Note that unstated in the quoted text is a strong assumption or implication that we are "trying to test [the planet] to destruction ..." with our 8bn people. It's hard escape a soupçon that when someone says or implies that, they really resent most of that 8bn people, maybe to the point where they'd be ecstatic if they got wiped out. I'm not saying you do, but it's a pretty gross feeling I get when I see that line of argument.
And look, if fertility rates for the whole world were 8 and trending upwards with the current 8bn, then I think I would be panicking myself, and agreeing with you, and predicting ecological disaster, terrible wars, etc. But we're not.
Almost throughout the entire world, fertility rates have crashed below replacement rate. Some cases are fairly surprising, like Iran's, which had a fertility rate of 8 in 1978 and has been below replacement rate for a number of years.

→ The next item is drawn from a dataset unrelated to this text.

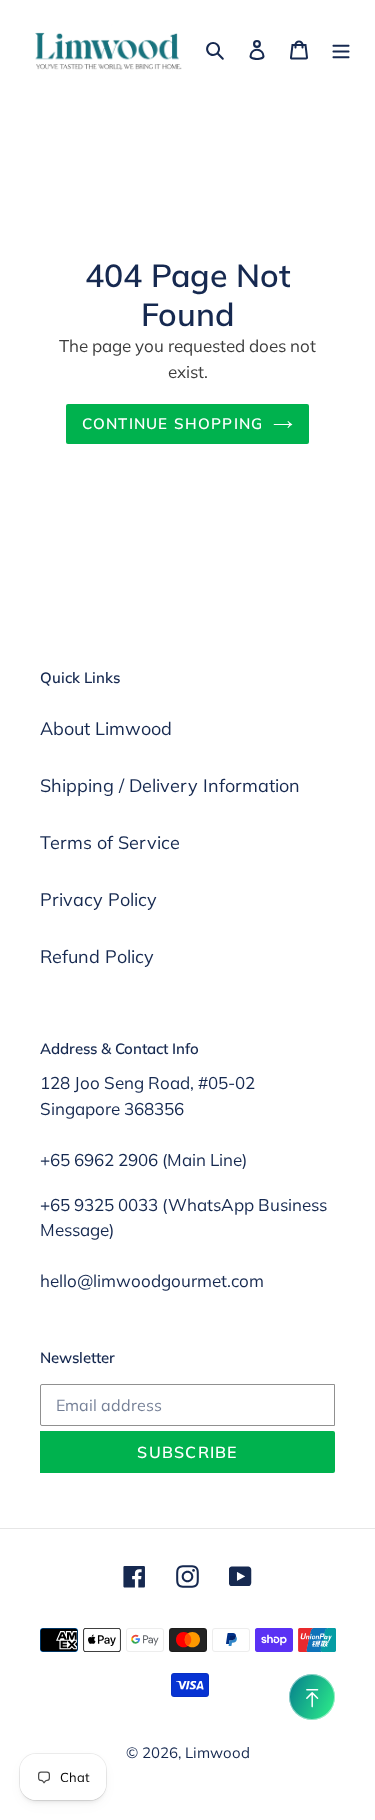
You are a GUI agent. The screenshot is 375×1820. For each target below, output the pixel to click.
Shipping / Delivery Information (170, 785)
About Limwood (106, 728)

The reasons for fertility rates spiking in the 20th century and then dropping so far so fast are very, very well understood. It even used to be fashionable to talk about that around here, but not now -- now the Malthusian narrative seems to be in full swing without regard to the actual facts of global population pyramid (why??):
- enormous technological and medical advances lowered child mortality rates and increased life expectancy very quickly in the 20th century
- but it took time for the number of children people had in suddenly wealthy countries to drop to match the new reality
- political changes (and possibly pushing even remotely close to the planet's carrying capacity) have caused economic pressures that have driven young people to reduce their fertility, postpone family formation, or forgo family formation altogether
- those add up to us now being about to enter a negative population growth regime
For an example of political changes that have caused such pressures see Social Security and programs like it around the world. Because those programs make caring for the current generation of retirees the burden of the current generations of workers, that puts a not-neglible economic pressure on the working generations, and as fertility rates drop, that pressure increases -- a vicious (or perhaps virtuous, if you like) cycle.
Hello. Negative population growth for a while is now baked in to the world's population pyramid. You may now have a good night's sleep. You're welcome.
Climate change also exists. So do resource limits.
Something that doesn't exist is the science of living outside of an existing planetary ecosystem.
Do some research on how much is understood about creating a stable ecosystem out of sand, metal ore, and water. You'll find it's a good approximation to zero.
Flag wavers think it's all about building giant rockets, planting a flag - and boom. Colony! Asteroid mining! Etc!
The reality couldn't be more different. Giant rockets are barely the loading screen. Feeding humans, dealing with waste products without choking on them, growing or synthesising essential nutrients, building systems that do all of this in a stable self-sustaining way - these are all beyond hard.
And that's not even getting into psychology and politics.
So until that changes, running your own planet - the one you got for free, and which was working fine already - as if you're trying to test it to destruction to find out just how stable it really is, is an unbelievably dumb thing to do.